ABSTRACT OF THESIS submitted by Roy Samuel Schestowitz
for the Degree of Doctor of Philosophy and entitled ``Unifying Models and Registration: A Framework for Model-based Registration and Non-rigid Registration Assessment''
Statistical models of shape and appearance are widely used for analysis
of biomedical images. Two deficiencies of these models are that they
require consistent annotation of a large number of images in order
to be built, and having built such models, it is then difficult to
reason about their validity, let alone assess their quality. Herein,
a method is described which addresses both problems and establishes
a unified solution. In order to construct models reliably and rapidly,
corresponding structures must be brought into a state where dense
overlap across images is obtained. Image registration is the mechanism
whereby a set of images can be analysed in a common frame of reference
and models then derived from it. The thesis provides a solution to
the problem where there is a recurring need to compare such models.

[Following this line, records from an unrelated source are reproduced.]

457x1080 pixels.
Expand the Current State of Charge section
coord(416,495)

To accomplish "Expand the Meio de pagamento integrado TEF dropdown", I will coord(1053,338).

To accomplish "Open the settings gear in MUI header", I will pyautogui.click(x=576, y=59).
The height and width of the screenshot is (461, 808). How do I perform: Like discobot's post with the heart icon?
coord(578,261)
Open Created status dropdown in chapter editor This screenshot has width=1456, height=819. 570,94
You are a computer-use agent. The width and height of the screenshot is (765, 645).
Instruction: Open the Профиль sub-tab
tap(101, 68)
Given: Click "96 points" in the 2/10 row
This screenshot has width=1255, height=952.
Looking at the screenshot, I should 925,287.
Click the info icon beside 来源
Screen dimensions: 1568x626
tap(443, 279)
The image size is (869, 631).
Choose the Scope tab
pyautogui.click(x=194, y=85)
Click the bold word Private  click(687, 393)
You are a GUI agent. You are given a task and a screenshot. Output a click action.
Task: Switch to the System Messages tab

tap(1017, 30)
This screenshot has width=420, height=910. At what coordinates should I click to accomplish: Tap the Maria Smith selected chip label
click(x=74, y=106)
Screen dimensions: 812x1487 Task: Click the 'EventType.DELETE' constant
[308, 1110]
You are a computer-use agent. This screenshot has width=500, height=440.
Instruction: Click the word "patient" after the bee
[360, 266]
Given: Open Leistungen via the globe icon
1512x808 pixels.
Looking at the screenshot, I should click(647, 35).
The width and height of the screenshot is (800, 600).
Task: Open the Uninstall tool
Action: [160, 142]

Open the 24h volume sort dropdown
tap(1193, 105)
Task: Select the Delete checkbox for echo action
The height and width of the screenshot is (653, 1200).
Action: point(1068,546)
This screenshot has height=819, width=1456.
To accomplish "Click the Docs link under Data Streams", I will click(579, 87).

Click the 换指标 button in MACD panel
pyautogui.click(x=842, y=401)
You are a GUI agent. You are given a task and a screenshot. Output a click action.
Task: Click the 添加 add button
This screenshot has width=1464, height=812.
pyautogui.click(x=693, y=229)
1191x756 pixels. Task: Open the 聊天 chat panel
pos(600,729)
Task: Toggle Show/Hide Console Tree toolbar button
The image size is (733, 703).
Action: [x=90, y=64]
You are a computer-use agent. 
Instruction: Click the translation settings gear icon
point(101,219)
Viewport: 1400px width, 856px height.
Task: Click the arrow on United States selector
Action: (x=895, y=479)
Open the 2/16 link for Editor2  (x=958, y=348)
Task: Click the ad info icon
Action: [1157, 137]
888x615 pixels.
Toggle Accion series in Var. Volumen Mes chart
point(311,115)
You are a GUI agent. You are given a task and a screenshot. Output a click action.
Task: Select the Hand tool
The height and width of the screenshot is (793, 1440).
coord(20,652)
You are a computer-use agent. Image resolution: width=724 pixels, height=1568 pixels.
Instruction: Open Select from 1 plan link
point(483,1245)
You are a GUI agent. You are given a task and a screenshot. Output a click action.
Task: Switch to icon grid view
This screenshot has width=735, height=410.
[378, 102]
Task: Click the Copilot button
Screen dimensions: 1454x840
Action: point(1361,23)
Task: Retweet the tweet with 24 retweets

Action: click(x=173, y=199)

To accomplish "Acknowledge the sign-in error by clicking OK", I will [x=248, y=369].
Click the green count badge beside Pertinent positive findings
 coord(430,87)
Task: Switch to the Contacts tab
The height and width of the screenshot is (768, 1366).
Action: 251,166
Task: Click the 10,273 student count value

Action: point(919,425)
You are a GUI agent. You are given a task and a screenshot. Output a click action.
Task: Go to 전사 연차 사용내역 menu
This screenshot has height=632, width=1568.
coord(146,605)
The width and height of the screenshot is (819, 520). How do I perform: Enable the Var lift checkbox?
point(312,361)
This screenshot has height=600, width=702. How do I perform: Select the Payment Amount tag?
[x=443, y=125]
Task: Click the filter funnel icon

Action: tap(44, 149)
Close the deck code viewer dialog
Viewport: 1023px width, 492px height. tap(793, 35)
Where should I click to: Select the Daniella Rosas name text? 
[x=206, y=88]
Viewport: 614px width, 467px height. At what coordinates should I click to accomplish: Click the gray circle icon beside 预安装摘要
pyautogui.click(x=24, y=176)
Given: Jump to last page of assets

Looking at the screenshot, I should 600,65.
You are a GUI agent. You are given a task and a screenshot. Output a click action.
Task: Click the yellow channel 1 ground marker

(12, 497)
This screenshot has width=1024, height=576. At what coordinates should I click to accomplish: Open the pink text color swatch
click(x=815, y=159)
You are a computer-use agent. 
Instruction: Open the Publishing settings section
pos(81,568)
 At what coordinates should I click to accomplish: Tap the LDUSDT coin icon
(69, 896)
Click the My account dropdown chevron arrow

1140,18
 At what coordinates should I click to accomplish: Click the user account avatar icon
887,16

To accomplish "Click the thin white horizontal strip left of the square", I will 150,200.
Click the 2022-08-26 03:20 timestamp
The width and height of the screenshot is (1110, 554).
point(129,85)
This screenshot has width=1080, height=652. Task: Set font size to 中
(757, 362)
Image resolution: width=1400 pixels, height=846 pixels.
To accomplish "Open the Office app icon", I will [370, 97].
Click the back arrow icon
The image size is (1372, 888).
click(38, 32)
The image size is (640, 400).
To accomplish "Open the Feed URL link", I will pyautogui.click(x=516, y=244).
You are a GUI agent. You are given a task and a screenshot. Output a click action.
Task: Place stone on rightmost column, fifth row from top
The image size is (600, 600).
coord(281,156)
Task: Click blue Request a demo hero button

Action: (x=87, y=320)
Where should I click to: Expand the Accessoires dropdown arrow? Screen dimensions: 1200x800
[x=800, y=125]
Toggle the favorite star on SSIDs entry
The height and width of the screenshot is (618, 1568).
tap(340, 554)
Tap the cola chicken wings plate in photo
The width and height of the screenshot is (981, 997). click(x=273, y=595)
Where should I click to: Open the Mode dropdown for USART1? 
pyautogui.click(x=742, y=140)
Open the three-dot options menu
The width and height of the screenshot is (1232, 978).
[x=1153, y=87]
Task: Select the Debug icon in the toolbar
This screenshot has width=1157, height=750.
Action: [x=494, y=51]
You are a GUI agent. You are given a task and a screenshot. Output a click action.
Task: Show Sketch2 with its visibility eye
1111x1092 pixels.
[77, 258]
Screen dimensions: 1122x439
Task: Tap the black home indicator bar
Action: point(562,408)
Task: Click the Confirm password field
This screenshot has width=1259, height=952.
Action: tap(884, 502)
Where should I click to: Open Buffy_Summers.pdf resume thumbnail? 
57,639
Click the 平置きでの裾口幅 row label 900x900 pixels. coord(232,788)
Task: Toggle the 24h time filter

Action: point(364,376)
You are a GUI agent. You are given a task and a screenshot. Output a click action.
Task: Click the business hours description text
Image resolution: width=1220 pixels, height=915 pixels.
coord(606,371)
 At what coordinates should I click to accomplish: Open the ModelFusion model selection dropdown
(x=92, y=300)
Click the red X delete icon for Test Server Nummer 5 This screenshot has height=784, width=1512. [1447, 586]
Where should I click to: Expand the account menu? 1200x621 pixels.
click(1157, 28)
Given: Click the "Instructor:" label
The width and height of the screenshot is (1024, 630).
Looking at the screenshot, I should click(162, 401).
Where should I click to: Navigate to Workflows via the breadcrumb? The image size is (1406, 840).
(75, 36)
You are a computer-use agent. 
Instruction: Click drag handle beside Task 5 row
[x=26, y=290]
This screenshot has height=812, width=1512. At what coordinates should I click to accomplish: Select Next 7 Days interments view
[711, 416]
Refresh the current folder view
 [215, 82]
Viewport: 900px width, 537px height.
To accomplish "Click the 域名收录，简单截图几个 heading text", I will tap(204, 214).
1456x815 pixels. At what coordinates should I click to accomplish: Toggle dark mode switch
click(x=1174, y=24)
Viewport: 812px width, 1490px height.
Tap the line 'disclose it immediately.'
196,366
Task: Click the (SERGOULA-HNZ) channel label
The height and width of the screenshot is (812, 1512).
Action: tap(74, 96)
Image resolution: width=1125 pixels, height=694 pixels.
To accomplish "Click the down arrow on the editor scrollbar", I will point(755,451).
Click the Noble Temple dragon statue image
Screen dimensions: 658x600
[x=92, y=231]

It extends the method so as to provide an image registration assessment
method which does not require ground-truth data. The thesis also deals
with a complementary case where images are registered by minimising
the complexity of models. Overall, the proposed framework can be perceived
as one which combines registration and modelling, taking advantage
of the fact that the ideas behind them are inherently the same. Registration
provides correspondence across images; given that correspondence,
models of appearance can be built and registration then assessed,
without the need for ground-truth data.